Acute mediastinitis is a serious though rare pathologic process with a mortality rate approaching 50%. Initial diffuse purulent inflammation progresses to abscess formation and these are frequently multiple. Mediastinitis may be secondary to esophageal perforation or postoperative infection. Less commonly it results from direct spread of infection from the retropharyngeal space, lung, or from suppurative mediastinal lymph nodes.

These patients tend to be very ill with severe retrosternal chest pain and pyrexia. When esophageal perforation is present, there is associated dysphagia and deep cervical emphysema.

Radiologic Findings

The chest radiograph shows mediastinal widening with obliteration of fat planes, an accompanying pneumomediastinum, and associated unilateral or bilateral pleural effusions.

In diffuse mediastinitis, computed tomography (CT) shows diffuse soft tissue infiltration of the mediastinum with loss of the normal fat planes. When there is progression to abscess formation, gas bubbles and air-fluid levels may be seen within discrete collections (Armstrong 1995).

Upper gastrointestinal contrast swallow using low osmolar water-soluble contrast medium will show leakage of contrast into the mediastinum from an esophageal perforation.

Chronic mediastinitis is a granulomatous inflammatory disorder which may progress to fibrosis. Known causes include tuberculosis and in the United States, histoplasmosis. However, many cases are of unknown etiology. Idiopathic mediastinal fibrosis may be of autoimmune etiology and there may be an association with retroperitoneal fibrosis (Ormond disease).

Patients may initially be asymptomatic. Symptoms usually result from stenosis or occlusion of the superior vena cava or from extrinsic narrowing of the esophagus and tracheobronchial tree.

Radiologic Findings

The chest radiograph usually shows mediastinal widening ± calcification in cases of histoplasmosis. Other findings are determined by the severity of the obstructive phenomena and include pulmonary oligemia if a pulmonary artery is involved. Narrowing of the trachea and major bronchi may also be seen.

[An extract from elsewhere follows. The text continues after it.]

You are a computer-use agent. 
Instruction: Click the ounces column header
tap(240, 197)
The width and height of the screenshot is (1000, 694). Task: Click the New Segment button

Computed tomography will demonstrate soft tissue infiltration of the mediastinum and there maybe airway and vascular encasement. Dilated collateral vessels also may be present.

The thoracic aorta runs cranially in the anterior mediastinum (ascending aorta) from its origin at the aortic valve, curves posteriorly over the left main bronchus to form the aortic arch, and passes caudally to the diaphragm (descending aorta). The normal diameters based on CT data are:

• Aortic root: 3.7 ± 0.3 cm.
  
• Ascending aorta: 3.3 ± 0.6 cm.
  
• Descending aorta: 2.4 ± 0.3 cm.

The aortic isthmus lies just distal to the origin of the left subclavian artery at the level of the ligamentum arteriosum.

Fig. 11.4a–f Aortic and great vessel anomalies (modified from Schinz 1983). a Normal left-sided aortic arch. b Double aortic arch. c, d Left aortic arch with an aberrant right subclavian artery. c Right subclavian artery crossing the mediastinum between the trachea and esophagus. d Right subclavian artery crossing behind the esophagus.
e Right aortic arch, anterior type. f Right aortic arch, posterior type.

Fig. 11.5a–c Right aortic arch, posterior type. Note the displacement of the trachea (b) and the indentation of the esophagus (c). This patient had presented clinically with dysphagia lusoria.

Fig. 11.6a–e Persistent left superior vena cava. Note the low density widening of the superior mediastinum on the chest radiograph (a). CT defines the course of the persistent left SVC through to the coronary sinus (b–e).

Thoracic Aortic Aneurysm and Dissection

An aneurysm is a saccular or fusiform dilatation of the aortic lumen to greater than 5 cm in diameter. It may be due to atherosclerosis (especially in individuals with systemic arterial hypertension), aortitis in patients with syphilis, some vasculitides including Takayasu’s disease and cystic medial necrosis in Marfan’s syndrome. Inflammatory aneurysms have a predilection for the ascending aorta while atherosclerosis most commonly involves the descending aorta.

Fig. 11.7a, b Elongated, ectatic thoracic aorta.

Fig. 11.8a–c Traumatic aortic injury with rupture giving hemothorax and mediastinal hemorrhage.